_SELECTION:_
__________
- Born: 4 December 1999 (age 26)
- Height: 1.62 m (5 ft 4 in)

Gymnastics career
- Discipline: Women's artistic gymnastics
- Country represented: Switzerland
- Club: SFG Bellinzona
- Head coach: Alberto Tolomini
- Retired: 3 October 2018

= Gaia Nesurini =

Swiss artistic gymnast

Gaia Nesurini (born 4 December 1999) is a Swiss retired artistic gymnast who represented her country at the 2014 Summer Youth Olympics.

== Personal life ==
Nesurini was born on 4 December 1999. She is from Ticino, and her native language is Italian.

== Gymnastics career ==
=== Junior ===
Nesurini started the 2013 season by competing at the City of Jesolo Trophy where she competed on vault, balance beam, and floor exercise, but she did not qualify for any event finals. She also competed at the Lugano Trophy, where she finished ninth with a score of 48.400. She helped the Swiss team finish seventeenth at the 2013 European Youth Olympic Festival.

Nesurini competed at the 2014 Munich Friendly where the Swiss Junior team finished fourth, and individually, she finished twenty-first in the all-around with a score of 48.250. At the 2014 Junior European Championships Nesurini finished twenty-seventh in the all-around and did not qualify for the final due to the two-per country rule. The Swiss team finished eighth which was a massive improvement after not placing at the 2012 Junior European Championships.

Nesurini was selected to compete at the 2014 Summer Youth Olympics for Switzerland. She qualified for the all-around final in eleventh place with a score of 50.425. In the all-around final, she finished thirteenth with a score of 49.750.
__________
_SET TASK 1:_
Rewrite the part of the gymnast's biography that opens with the words containing "Nesurini competed at" and closes with "Junior European Championships.", putting "Munich Friendly tournament" wherever "Munich Friendly" appears.
The gymnast's biography and the records are separate material.
__________
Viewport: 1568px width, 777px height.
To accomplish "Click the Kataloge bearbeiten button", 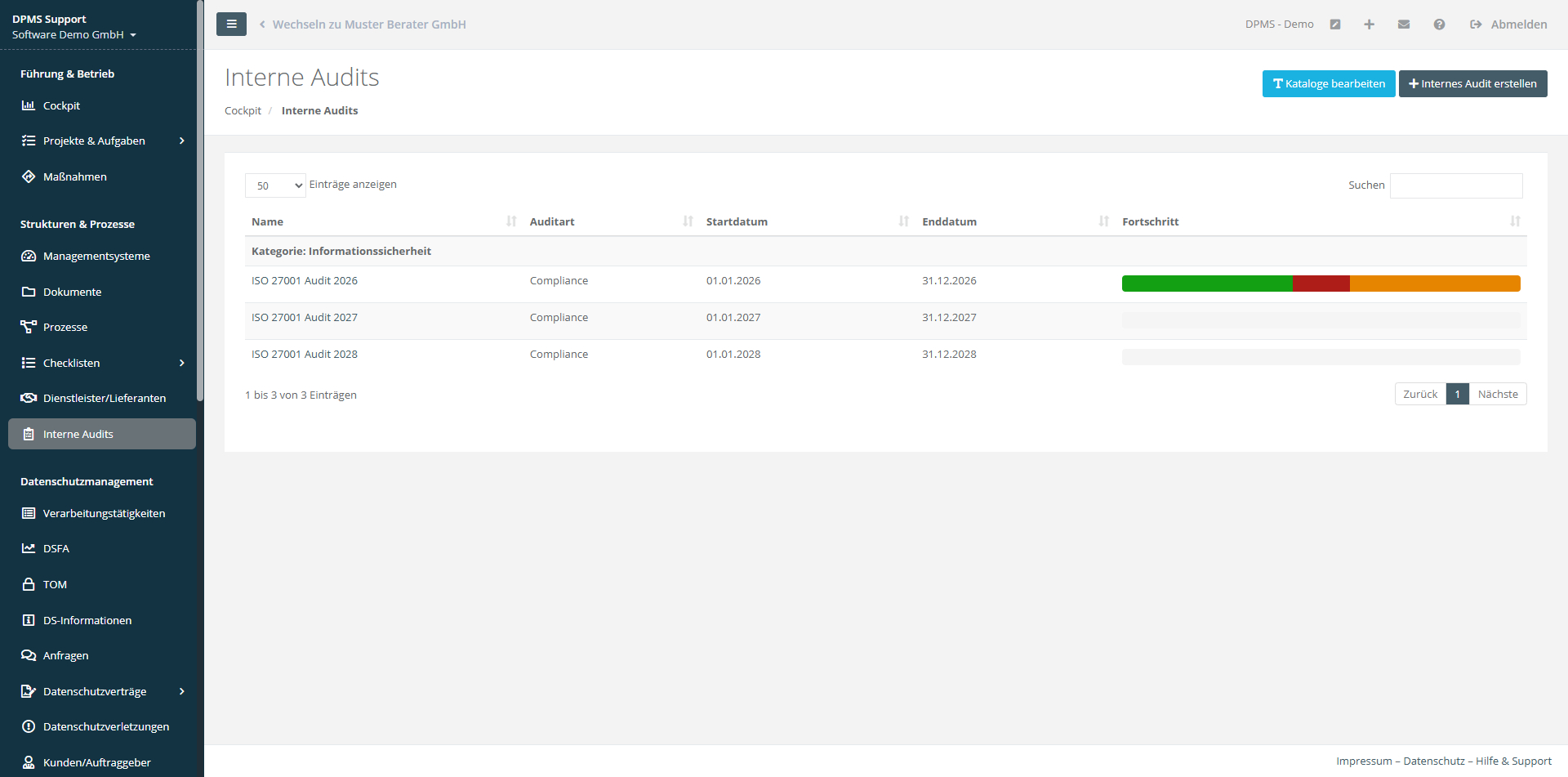I will (1328, 84).
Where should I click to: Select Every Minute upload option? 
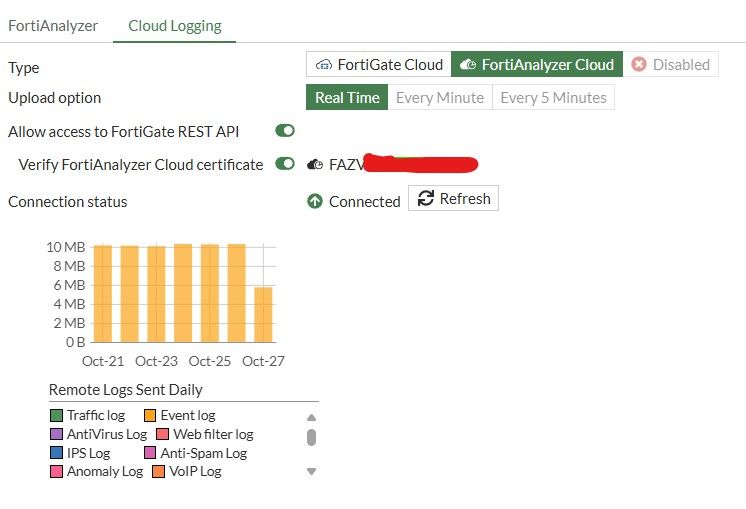pos(439,98)
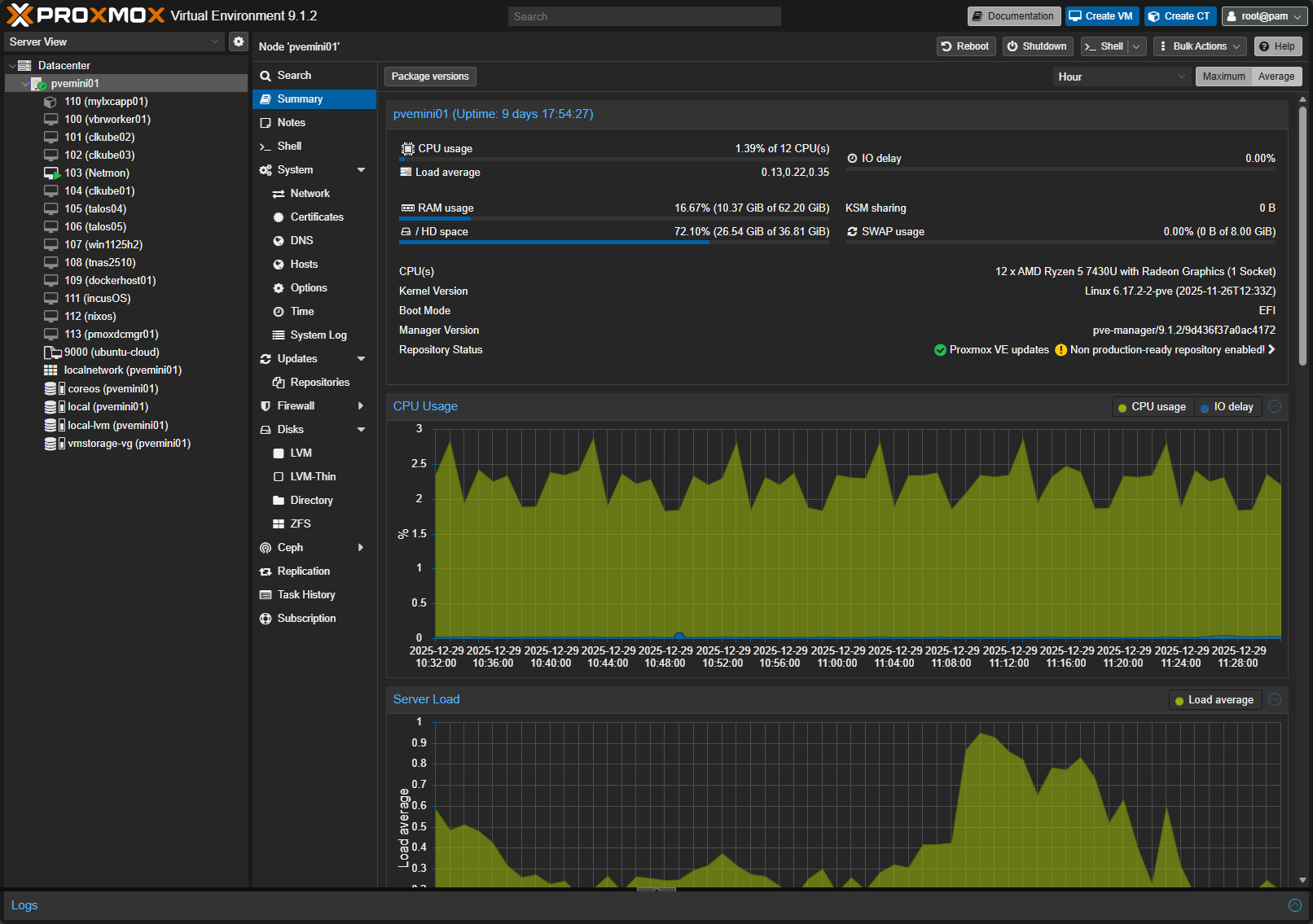Select the Notes menu entry

(x=291, y=122)
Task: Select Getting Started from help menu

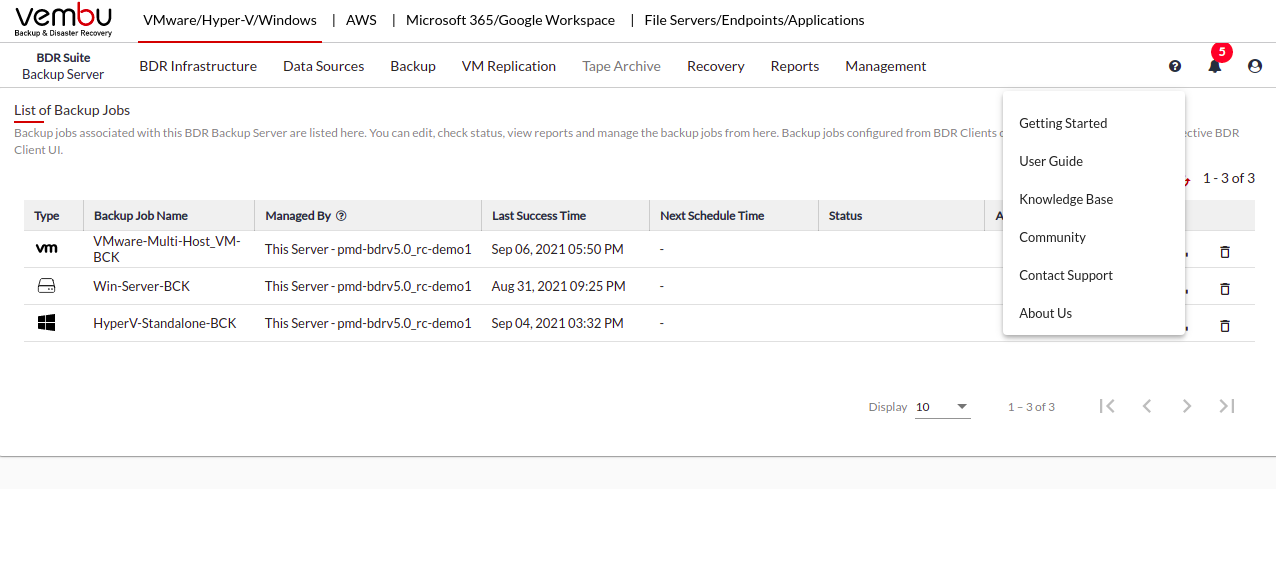Action: 1063,123
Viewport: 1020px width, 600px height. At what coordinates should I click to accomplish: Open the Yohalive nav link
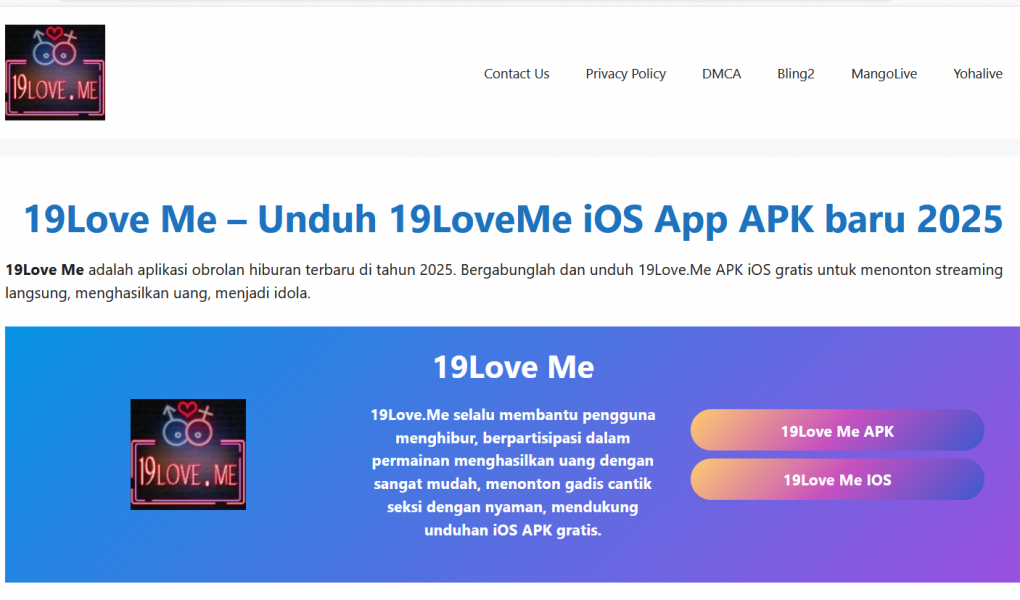(x=978, y=74)
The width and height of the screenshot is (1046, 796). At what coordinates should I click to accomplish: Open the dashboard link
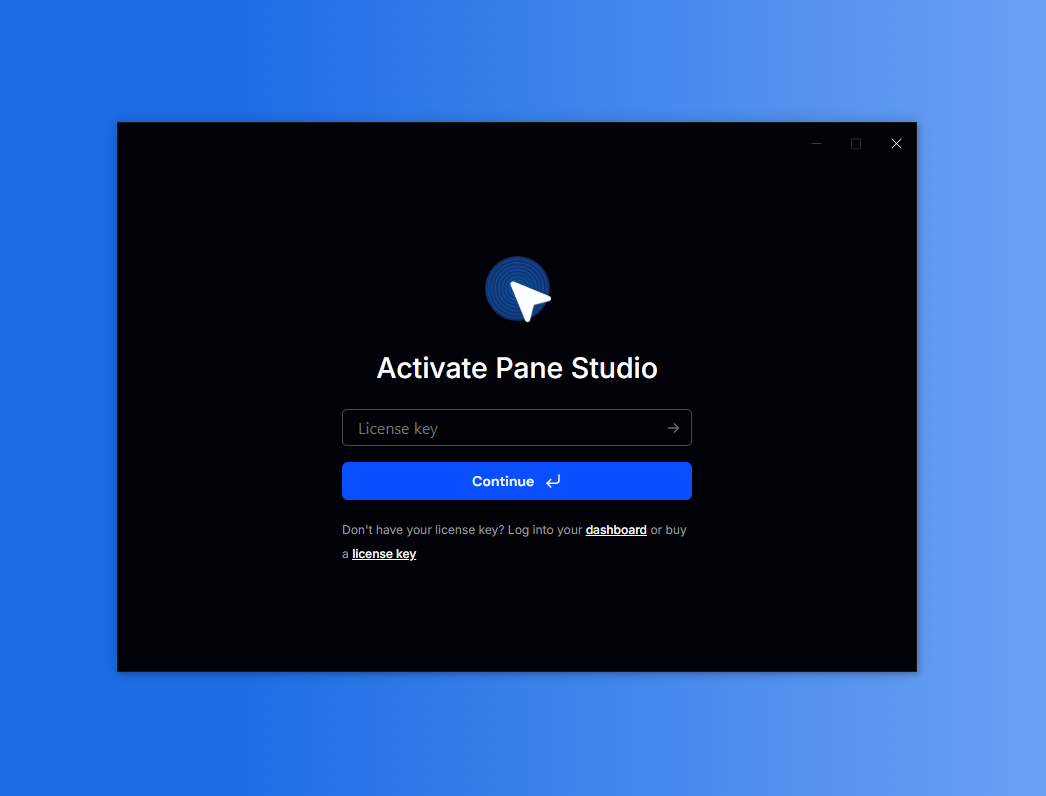[x=616, y=530]
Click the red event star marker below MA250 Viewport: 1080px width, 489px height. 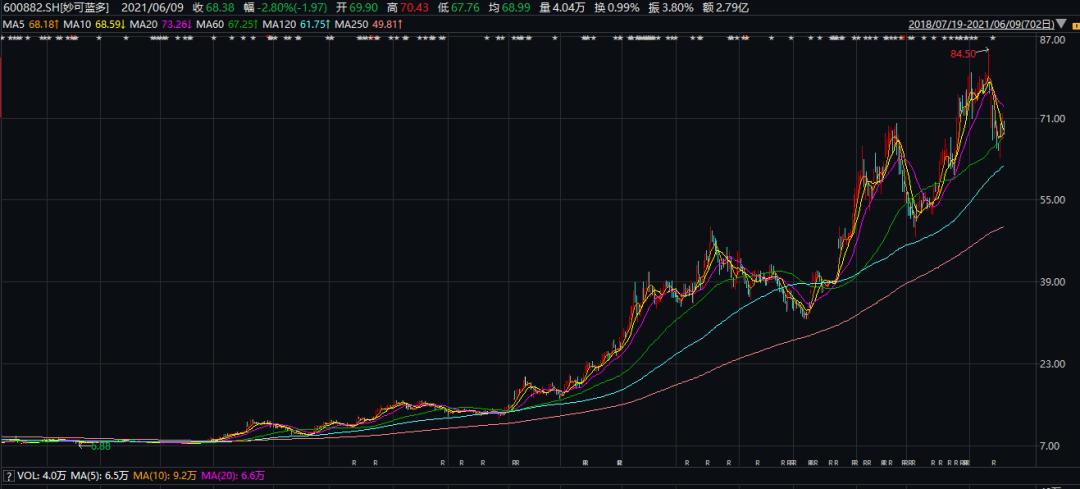(x=371, y=38)
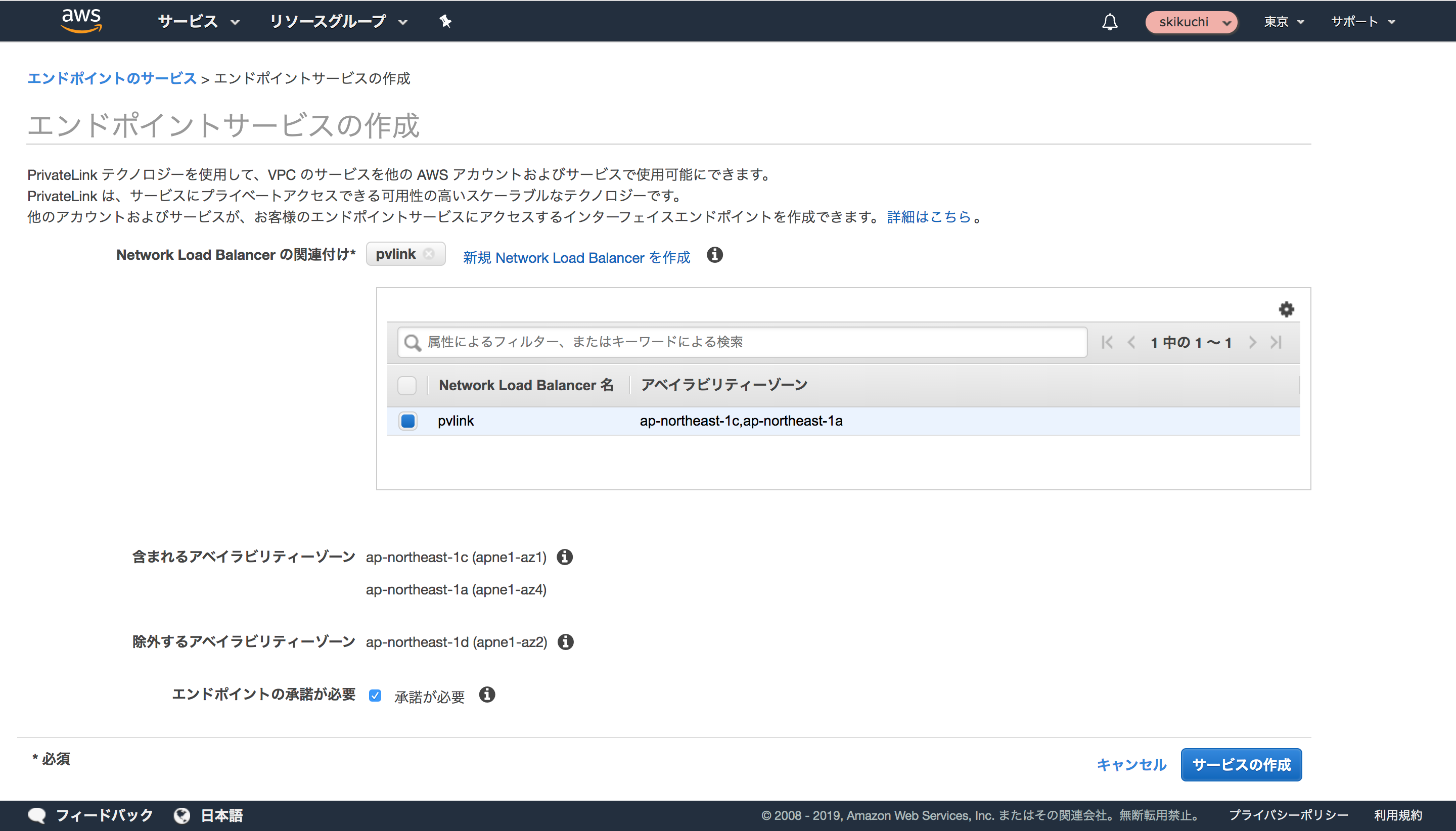
Task: Open the table column settings gear
Action: point(1287,309)
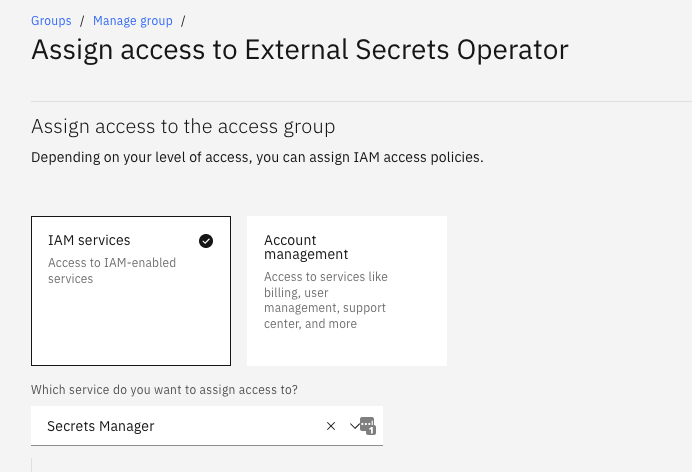The image size is (692, 472).
Task: Click the IAM access policies description text
Action: coord(257,158)
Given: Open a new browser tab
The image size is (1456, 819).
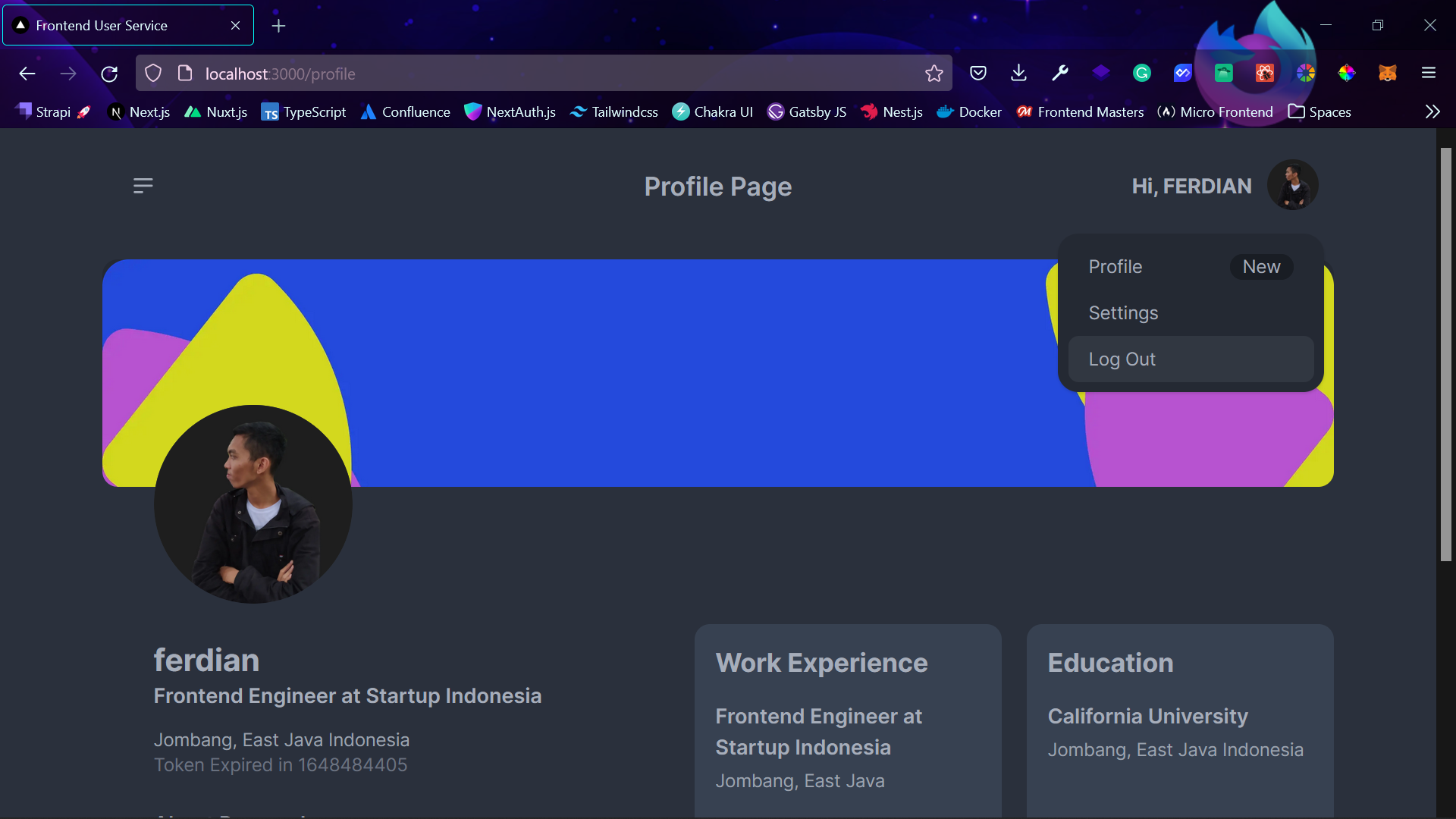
__________
_SET TASK 2:_
Output the part of the records that opens with the line containing "Where should I" and closes with the line containing "(x=978, y=74)", both lines included, and leave out the pictures.

_WRITTEN ANSWER 1:_
Nesurini competed at the 2014 Munich Friendly tournament where the Swiss Junior team finished fourth, and individually, she finished twenty-first in the all-around with a score of 48.250. At the 2014 Junior European Championships Nesurini finished twenty-seventh in the all-around and did not qualify for the final due to the two-per country rule. The Swiss team finished eighth which was a massive improvement after not placing at the 2012 Junior European Championships.

_WRITTEN ANSWER 2:_
Where should I click to: Select Every Minute upload option? 
pos(439,98)
Select the Notes menu entry

(x=291, y=122)
Task: Select Getting Started from help menu

Action: 1063,123
Viewport: 1020px width, 600px height. At what coordinates should I click to accomplish: Open the Yohalive nav link
(x=978, y=74)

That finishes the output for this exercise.